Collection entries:
[Start of Attachment]

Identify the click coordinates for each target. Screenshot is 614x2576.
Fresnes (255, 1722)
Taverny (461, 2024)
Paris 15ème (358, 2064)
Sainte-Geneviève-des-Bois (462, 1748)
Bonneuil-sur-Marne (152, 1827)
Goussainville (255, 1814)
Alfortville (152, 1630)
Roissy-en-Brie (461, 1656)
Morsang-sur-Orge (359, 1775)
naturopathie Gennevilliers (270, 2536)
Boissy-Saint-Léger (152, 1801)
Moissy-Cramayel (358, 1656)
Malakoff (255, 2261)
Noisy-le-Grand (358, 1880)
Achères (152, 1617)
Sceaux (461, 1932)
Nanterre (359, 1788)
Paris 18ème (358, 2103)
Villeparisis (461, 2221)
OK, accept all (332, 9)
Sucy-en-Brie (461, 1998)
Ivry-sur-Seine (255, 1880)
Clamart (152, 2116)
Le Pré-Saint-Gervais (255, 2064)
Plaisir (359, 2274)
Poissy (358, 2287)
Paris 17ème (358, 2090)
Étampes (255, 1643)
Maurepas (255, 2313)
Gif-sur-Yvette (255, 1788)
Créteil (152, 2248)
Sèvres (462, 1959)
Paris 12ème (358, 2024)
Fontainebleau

[End of Attachment]

The task calls for all the records above to be repeated exactly.

* [SOLUTION TO THE EXERCISE]:
Identify the click coordinates for each target. Screenshot is 614x2576.
Fresnes (255, 1722)
Taverny (461, 2024)
Paris 15ème (358, 2064)
Sainte-Geneviève-des-Bois (462, 1748)
Bonneuil-sur-Marne (152, 1827)
Goussainville (255, 1814)
Alfortville (152, 1630)
Roissy-en-Brie (461, 1656)
Morsang-sur-Orge (359, 1775)
naturopathie Gennevilliers (270, 2536)
Boissy-Saint-Léger (152, 1801)
Moissy-Cramayel (358, 1656)
Malakoff (255, 2261)
Noisy-le-Grand (358, 1880)
Achères (152, 1617)
Sceaux (461, 1932)
Nanterre (359, 1788)
Paris 18ème (358, 2103)
Villeparisis (461, 2221)
OK, accept all (332, 9)
Sucy-en-Brie (461, 1998)
Ivry-sur-Seine (255, 1880)
Clamart (152, 2116)
Le Pré-Saint-Gervais (255, 2064)
Plaisir (359, 2274)
Poissy (358, 2287)
Paris 17ème (358, 2090)
Étampes (255, 1643)
Maurepas (255, 2313)
Gif-sur-Yvette (255, 1788)
Créteil (152, 2248)
Sèvres (462, 1959)
Paris 12ème (358, 2024)
Fontainebleau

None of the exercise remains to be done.